[Page excerpt]:
* begin *
Invalid Arguments. All hash columns must be set if order by clause is present

Hi there! I have a question about an error I get when I try to use an order clause in a select on a table. Simple select runs fine, select with order by gives an error. The table only has 6 rows, so this is not an issue with a large cluster/data. I have not been able to find anything similar online - can you please tell me what I am doing wrong?
Please find the table definition and select output below.

cqlsh:test> desc test ;

CREATE TABLE test.test (
    id text,
    retailer_moniker text,
    interval_start timestamp,
    interval_end timestamp,
    key_data text,
    created_dtm timestamp,
    PRIMARY KEY (id, retailer_moniker, interval_start)
) WITH CLUSTERING ORDER BY (retailer_moniker ASC, interval_start DESC)
    AND default_time_to_live = 63072000
    AND transactions = {'enabled': 'false'};
cqlsh:test> select * from test where retailer_moniker = 'homedepot';

 id                                   | retailer_moniker | interval_start                  | interval_end                    | key_data             | created_dtm
--------------------------------------+------------------+---------------------------------+---------------------------------+----------------------+---------------------------------
 fa92eb7e-cbaa-11ea-87d0-0242ac130003 |        homedepot | 2020-07-01 00:00:00.000000+0000 | 2020-08-01 00:00:00.000000+0000 | secret key text July | 2020-07-22 18:56:19.833000+0000
 02536780-cbab-11ea-87d0-0242ac130003 |        homedepot | 2020-06-01 00:00:00.000000+0000 | 2020-07-01 00:00:00.000000+0000 | secret key text June | 2020-07-22 18:56:19.380000+0000
 079a6298-cbab-11ea-87d0-0242ac130003 |        homedepot | 2020-05-01 00:00:00.000000+0000 | 2020-06-01 00:00:00.000000+0000 |  secret key text May | 2020-07-22 18:56:19.358000+0000

(3 rows)
* end *
[Recorded data]:
* begin *
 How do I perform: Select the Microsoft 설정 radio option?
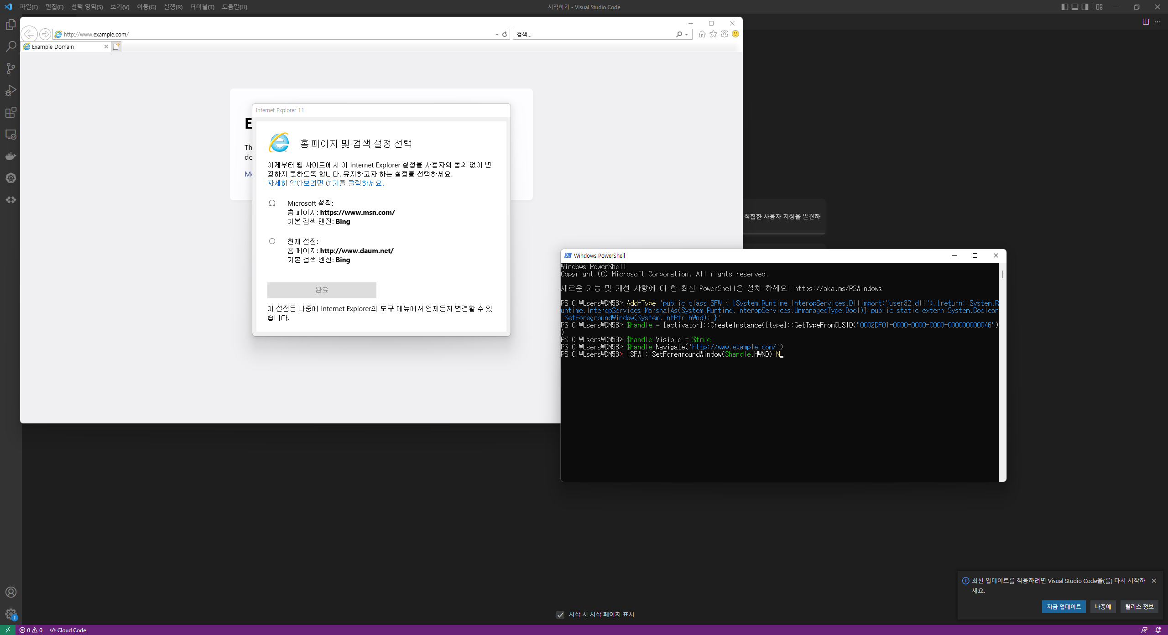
* end *
[Work instructions]:
a) Repeat the stretch of the ORDER BY error post from "Invalid Arguments. All" through "select output below.".
b) Pick up the ORDER BY error post after its last line and keep writing it.
The listing has no connection to the ORDER BY error post.

[Answers provided]:
a)
Invalid Arguments. All hash columns must be set if order by clause is present

Hi there! I have a question about an error I get when I try to use an order clause in a select on a table. Simple select runs fine, select with order by gives an error. The table only has 6 rows, so this is not an issue with a large cluster/data. I have not been able to find anything similar online - can you please tell me what I am doing wrong?
Please find the table definition and select output below.

b)
cqlsh:test> select * from test order by retailer_moniker, interval_start;
InvalidRequest: Error from server: code=2200 [Invalid query] message="Invalid Arguments. All hash columns must be set if order by clause is present.
select * from test order by retailer_moniker, interval_start;
                                          ^^^^^^^^^^^^^^^^
 (error -304)"

Hi @Vlad_Koretsky

Not specifying the partitioning-columns (id in this case) will result in cluster-wide full table scan and is an anti pattern. See docs SELECT statement [YCQL] | YugabyteDB Docs.

If this is needed, can you open an issue on github ?

hi @Vlad_Koretsky

In the link @dorian_yugabyte shared about the ORDER BY clause, see that

<< Currently, only two overall orderings are allowed, the clustering order from the CREATE TABLE statement (forward scan) or its opposite (reverse scan). >>

In your CLUSTERING clause, the columns are ASC+DESC, but ORDER BY (for retailer_moniker+interval_start) is ASC/ASC.

YCQL, unlike YSQL, doesn’t support ORDER BY that requires a dynamic/run-time sort.

Dorian, Kannan, thank you for your replies!

A follow up question on both your answers - In my scenario, I have 2 use-cases:

  1. Read: I need an efficient lookup on all rows that belong to a specific retailer (known value). ID value is randomly generated during the save operation (not in YB), so it is not known at the time of read.
  2. Delete: I need to be able to delete a record for a retailer with a given ID for a given retailer (without doing a full table scan.

If I partition my records by retailer and cluster on interval_start, I believe that all retailer records would be stored on the same node and sorted by interval_start field (efficient lookup). This result could then be filtered by non-indexed field ID. Is my understanding correct?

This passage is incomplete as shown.